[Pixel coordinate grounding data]
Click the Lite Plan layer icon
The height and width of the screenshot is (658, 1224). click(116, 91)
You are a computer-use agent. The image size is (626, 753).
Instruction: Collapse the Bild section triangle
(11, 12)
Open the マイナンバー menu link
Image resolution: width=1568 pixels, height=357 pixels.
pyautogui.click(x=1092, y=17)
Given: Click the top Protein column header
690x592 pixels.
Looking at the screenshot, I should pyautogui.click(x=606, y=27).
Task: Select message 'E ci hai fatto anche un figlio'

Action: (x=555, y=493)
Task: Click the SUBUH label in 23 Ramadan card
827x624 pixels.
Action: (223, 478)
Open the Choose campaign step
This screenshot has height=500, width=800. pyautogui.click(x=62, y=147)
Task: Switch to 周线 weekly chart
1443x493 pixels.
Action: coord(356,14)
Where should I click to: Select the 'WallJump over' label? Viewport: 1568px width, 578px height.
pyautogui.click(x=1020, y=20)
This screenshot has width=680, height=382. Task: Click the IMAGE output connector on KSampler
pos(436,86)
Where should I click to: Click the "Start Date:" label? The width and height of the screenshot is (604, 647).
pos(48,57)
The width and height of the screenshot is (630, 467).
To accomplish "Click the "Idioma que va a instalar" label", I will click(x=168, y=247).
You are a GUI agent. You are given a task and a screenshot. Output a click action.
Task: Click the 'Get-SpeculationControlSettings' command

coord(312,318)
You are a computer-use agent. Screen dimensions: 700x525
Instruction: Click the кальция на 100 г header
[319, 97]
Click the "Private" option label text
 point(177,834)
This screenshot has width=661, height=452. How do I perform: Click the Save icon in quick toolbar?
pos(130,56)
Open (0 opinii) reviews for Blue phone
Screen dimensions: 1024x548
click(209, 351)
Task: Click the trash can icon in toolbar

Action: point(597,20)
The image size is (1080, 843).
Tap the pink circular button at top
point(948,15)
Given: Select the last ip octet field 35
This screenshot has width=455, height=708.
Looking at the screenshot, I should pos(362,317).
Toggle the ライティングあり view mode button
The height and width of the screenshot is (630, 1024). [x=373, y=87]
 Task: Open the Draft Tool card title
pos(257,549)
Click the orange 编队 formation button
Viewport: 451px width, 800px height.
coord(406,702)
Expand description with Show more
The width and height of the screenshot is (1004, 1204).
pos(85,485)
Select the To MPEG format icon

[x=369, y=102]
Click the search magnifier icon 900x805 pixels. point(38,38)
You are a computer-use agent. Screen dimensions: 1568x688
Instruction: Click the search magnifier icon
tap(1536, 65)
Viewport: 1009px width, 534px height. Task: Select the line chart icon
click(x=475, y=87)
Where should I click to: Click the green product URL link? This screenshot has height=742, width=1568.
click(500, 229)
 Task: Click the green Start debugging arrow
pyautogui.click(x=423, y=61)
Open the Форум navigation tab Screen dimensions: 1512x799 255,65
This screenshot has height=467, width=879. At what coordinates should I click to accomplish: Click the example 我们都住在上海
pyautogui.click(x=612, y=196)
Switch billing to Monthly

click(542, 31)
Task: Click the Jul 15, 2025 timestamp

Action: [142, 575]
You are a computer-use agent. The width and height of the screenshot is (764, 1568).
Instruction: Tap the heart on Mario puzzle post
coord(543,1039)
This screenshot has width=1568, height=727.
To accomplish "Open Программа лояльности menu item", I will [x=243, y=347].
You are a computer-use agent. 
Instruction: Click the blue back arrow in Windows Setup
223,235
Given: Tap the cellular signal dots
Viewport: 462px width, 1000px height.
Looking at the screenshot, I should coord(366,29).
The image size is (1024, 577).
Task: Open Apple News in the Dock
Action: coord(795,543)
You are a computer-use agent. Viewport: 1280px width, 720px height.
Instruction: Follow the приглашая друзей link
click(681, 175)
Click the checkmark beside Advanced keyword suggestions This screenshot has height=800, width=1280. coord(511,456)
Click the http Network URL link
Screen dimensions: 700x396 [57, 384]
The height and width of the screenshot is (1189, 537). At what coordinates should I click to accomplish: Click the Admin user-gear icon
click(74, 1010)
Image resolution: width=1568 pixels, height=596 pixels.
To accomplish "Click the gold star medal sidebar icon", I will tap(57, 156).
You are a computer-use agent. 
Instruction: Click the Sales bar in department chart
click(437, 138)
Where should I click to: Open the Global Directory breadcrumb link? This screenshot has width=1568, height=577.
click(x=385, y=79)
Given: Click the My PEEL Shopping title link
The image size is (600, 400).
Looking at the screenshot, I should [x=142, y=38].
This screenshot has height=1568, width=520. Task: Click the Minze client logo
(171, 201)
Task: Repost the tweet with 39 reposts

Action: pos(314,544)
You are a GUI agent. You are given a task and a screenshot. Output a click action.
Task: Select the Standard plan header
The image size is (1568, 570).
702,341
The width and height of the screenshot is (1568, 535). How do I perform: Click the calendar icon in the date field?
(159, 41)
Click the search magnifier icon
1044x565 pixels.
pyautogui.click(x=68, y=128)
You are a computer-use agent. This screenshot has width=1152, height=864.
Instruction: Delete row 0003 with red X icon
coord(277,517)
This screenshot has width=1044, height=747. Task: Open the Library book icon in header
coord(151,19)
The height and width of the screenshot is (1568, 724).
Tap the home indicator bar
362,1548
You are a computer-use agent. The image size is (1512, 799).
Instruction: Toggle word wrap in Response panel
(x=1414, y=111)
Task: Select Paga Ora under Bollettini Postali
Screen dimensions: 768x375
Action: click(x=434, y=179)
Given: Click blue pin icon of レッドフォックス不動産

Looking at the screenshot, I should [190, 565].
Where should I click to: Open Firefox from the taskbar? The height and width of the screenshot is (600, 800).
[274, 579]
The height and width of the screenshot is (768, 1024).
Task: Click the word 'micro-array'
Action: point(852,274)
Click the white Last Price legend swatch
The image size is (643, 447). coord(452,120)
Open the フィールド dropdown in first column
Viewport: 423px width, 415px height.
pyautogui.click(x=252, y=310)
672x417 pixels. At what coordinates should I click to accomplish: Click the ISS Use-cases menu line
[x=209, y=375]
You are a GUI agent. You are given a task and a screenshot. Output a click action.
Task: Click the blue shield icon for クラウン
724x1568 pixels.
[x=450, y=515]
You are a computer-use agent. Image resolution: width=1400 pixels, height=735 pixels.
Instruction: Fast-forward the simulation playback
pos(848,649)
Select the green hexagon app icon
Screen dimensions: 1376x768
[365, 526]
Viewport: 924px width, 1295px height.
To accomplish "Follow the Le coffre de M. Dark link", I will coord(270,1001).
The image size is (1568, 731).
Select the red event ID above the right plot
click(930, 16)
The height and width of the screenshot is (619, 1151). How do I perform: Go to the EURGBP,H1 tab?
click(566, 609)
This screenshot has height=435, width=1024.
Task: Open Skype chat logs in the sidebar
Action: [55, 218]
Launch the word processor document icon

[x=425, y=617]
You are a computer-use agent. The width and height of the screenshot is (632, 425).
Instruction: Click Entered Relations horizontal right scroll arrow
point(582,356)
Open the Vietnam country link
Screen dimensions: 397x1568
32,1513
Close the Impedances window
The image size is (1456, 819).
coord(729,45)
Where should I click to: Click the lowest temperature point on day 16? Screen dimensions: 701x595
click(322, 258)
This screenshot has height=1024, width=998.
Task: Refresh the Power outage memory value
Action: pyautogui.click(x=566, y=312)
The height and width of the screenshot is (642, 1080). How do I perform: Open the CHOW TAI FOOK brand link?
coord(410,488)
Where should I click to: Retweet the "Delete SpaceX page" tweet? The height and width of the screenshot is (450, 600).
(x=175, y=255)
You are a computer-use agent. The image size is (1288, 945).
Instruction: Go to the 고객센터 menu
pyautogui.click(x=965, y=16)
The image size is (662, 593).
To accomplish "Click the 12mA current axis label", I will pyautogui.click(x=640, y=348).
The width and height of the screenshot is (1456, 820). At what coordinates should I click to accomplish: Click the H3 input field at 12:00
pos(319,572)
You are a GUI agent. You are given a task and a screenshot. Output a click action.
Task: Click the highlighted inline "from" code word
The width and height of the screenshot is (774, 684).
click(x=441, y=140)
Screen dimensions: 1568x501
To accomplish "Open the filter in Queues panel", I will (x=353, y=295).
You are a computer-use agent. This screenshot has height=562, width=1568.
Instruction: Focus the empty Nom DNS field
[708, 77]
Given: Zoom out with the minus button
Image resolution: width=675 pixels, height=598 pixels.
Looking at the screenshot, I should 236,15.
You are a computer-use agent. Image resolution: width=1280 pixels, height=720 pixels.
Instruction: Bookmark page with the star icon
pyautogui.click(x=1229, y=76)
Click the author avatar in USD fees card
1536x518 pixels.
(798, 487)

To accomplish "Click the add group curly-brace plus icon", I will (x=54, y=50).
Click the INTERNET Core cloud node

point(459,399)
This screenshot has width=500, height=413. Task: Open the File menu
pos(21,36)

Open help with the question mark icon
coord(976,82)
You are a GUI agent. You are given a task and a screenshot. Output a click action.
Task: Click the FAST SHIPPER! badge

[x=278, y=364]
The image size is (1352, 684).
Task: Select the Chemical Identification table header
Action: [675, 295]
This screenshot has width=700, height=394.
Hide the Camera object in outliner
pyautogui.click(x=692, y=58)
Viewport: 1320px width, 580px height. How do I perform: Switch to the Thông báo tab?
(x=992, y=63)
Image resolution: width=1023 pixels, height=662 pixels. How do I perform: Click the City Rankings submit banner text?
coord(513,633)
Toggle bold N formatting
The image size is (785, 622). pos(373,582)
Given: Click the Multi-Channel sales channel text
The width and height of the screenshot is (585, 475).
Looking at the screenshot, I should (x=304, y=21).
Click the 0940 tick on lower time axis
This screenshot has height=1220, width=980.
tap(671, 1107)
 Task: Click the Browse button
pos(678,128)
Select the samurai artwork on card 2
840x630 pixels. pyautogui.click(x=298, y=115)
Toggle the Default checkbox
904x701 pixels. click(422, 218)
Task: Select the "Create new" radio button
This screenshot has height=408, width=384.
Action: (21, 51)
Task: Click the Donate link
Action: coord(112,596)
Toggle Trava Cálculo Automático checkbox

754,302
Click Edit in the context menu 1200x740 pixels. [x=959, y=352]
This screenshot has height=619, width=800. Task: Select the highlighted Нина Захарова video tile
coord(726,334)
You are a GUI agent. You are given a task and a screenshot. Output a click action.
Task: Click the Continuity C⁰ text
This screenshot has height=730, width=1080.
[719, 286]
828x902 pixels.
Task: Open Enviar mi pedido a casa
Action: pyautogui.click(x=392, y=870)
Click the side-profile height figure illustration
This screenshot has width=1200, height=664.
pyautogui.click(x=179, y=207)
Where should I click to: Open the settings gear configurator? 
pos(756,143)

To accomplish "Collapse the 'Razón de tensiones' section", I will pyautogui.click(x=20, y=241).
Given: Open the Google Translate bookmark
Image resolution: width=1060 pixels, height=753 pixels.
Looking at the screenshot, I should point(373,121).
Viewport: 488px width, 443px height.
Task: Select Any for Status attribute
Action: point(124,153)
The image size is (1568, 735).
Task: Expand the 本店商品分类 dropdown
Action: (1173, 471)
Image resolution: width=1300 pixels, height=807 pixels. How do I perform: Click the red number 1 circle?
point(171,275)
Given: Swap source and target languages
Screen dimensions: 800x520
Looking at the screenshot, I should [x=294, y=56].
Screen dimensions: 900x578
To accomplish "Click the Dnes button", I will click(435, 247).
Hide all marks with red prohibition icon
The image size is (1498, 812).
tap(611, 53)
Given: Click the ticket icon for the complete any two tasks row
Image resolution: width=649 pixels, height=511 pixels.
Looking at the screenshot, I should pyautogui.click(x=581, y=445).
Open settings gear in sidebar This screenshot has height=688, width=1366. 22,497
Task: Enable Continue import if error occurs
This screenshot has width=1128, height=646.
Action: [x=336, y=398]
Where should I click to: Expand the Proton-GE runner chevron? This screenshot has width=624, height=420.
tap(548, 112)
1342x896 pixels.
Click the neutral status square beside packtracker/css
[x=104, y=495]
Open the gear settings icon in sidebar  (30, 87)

● **Exercise aim**:
From the records above, repeat exactly the lines from the one with "672x417 pixels. At" through the one with "Viewport: 924px width, 1295px height.", both included.

● **Final answer**:
672x417 pixels. At what coordinates should I click to accomplish: Click the ISS Use-cases menu line
[x=209, y=375]
You are a GUI agent. You are given a task and a screenshot. Output a click action.
Task: Click the blue shield icon for クラウン
724x1568 pixels.
[x=450, y=515]
You are a computer-use agent. Image resolution: width=1400 pixels, height=735 pixels.
Instruction: Fast-forward the simulation playback
pos(848,649)
Select the green hexagon app icon
Screen dimensions: 1376x768
[365, 526]
Viewport: 924px width, 1295px height.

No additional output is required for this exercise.